Tuckman and Lencioni’s models were devised for more linear, stable and long lasting teams who don’t operate in agile or virtual environments. In the case of Lencioni’s model, we were aware that there was some research, for virtual teams, that clearly disagreed with his model. Researchers found that it was better to build task based trust before building interpersonal trust, which directly contradicts the writing and model that Lencioni recommends. To be precise, more recent studies do not say the best place to start to build a team, is to deal with an avoidance of conflict, as Lencioni’s model claims. They point us in a different direction. Logically the science made sense to us too. Very rarely, if at all, in today’s fast paced corporate world, do any teams have the luxury of building the psychological safety before they start making progress on their goals. Personally, I have always argued, that it’s better for a team to start the journey of improvement by galvanising around the nature of the tasks at hand than to sit in a circle navel gazing.
We wanted to explore this more and separate the truth from the fiction. So we started a 5-year deep dive exploration into what makes for the most effective teams. Five of us immersed ourselves in academic studies, to explore the conditions and behaviours that predict team success. We wanted to know the relationship between these factors so we could create a playbook for leaders to follow to help them get the best out of their teams.
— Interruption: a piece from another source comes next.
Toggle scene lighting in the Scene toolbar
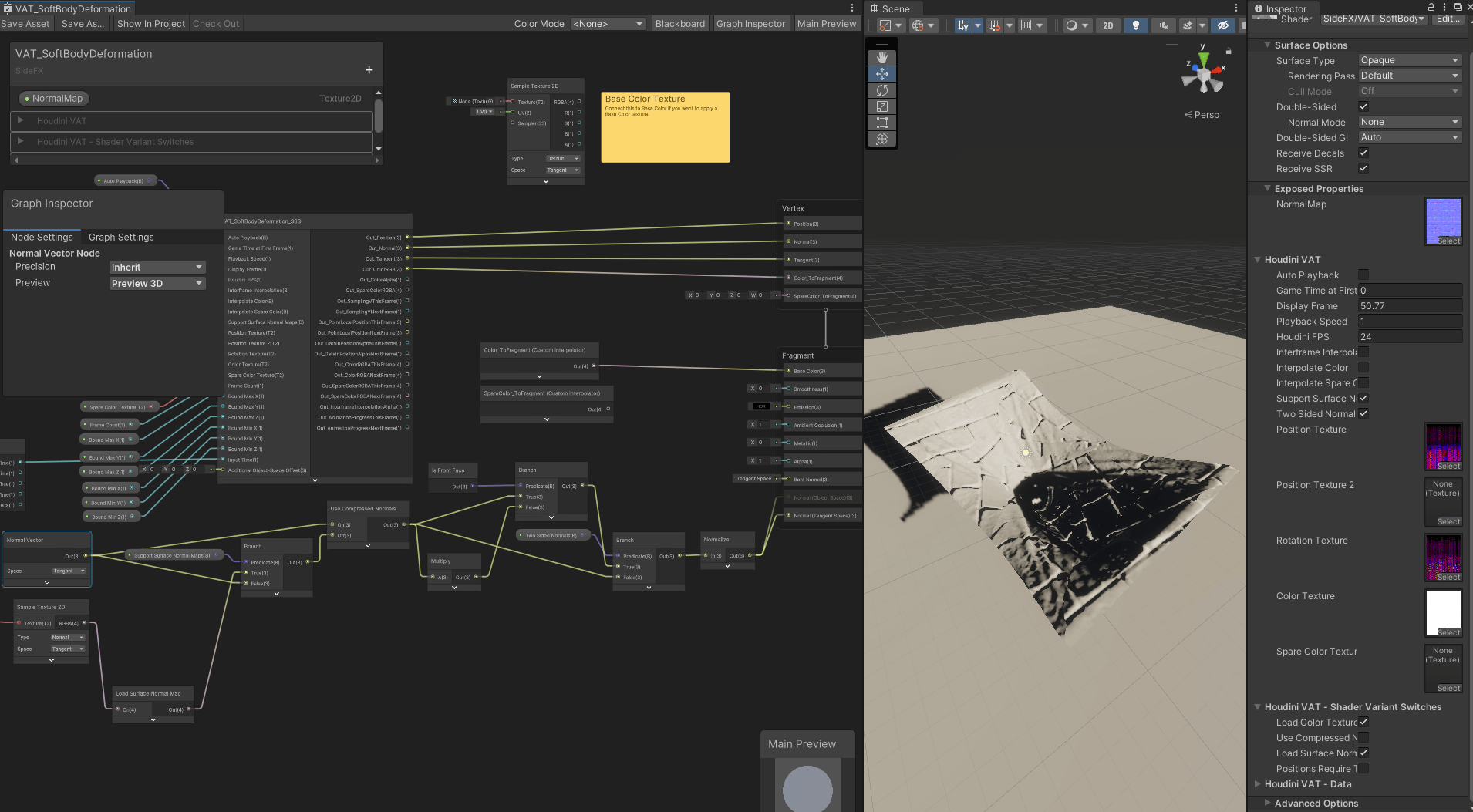coord(1136,25)
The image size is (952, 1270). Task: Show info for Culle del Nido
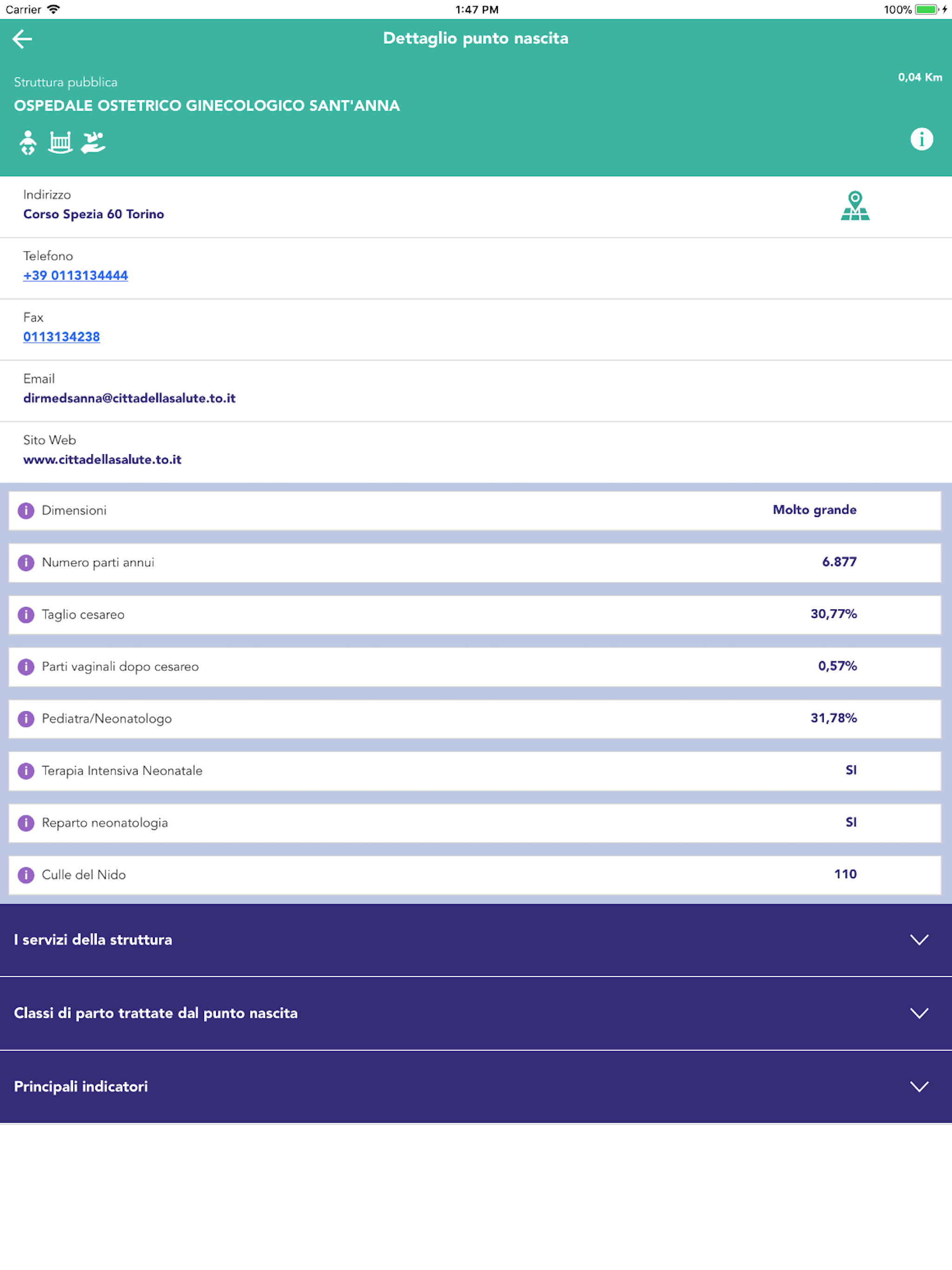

Despite some commentators arguing that teams are so complex and the context is so simple that using any form of playbook is unhelpful, we felt otherwise. Imperfect yes. Unhelpful – that was only a ‘maybe’ for us. Whilst every team and their context is different, could we find a code or sequence that would, for the vast majority of teams, stand up to scientific scrutiny?
We had two additional reasons for deciding to do this.
1) A Dodgy Track Record
Brutal as it might sound leaders have a distinctly dodgy track record of developing the high performing team, with 79% of top teams have been found to be mediocre at best
(3) and 60% of all teams failing to achieve their goals (4). Even leaders themselves admit that only 10% of organisational teams are high performing (5). Numerous other studies have shown that only 1 in 5 teams are considered high performing (5). This poor track record also extends to how teams have failed to collaborate well with other teams. Most employees don’t cooperate or share their knowledge with other departments(6). So not only do our teams not work that well, they don’t appear to be connecting with other teams that well either.
2) A Perfect Storm of Pressure
Secondly we felt that leaders today desperately need a playbook. A number of factors conspire to make a ‘perfect storm’ of factors making team working even more challenging: the speed and impact of digitalisation, growing levels of societal individualism, worsening mental health, increasing levels of diversity, more regulatory pressures and the growing phenomena of virtual working. When we started our research we didn’t have Black Lives Matter, the Me Too movement nor COVID 19. Each of these, especially COVID 19, has simply exerted even more pressure on team leaders. We felt a playbook was required 5 years ago. Today we are even more convinced team leaders need one.
Our Research Process
We were scrupulous. We only wanted to look at the very best science available so we didn’t bother reading business magazines or research conducted by other consultancies. We felt these ‘papers’ were more often than not unreliably constructed or were too commercially self –interested. So we sought out only peer related respected academic journals studies.
We invested in work psychology search engines and employed an organisational psychology research company. We extracted data from literally hundreds of thousands of academic studies, published in respected peer related work psychology journals during the last 30 or 40 years.
We found a bunch of team behaviours that were found to predict positive performance outcomes and we found a bunch more that predicted other behaviours that in turn predicted positive performance outcomes. In other words we found the makings of some sort of code or sequence. We poured over the data and I tore much hair out of my already balding head as we tried to construct a code to meet our 3 criteria.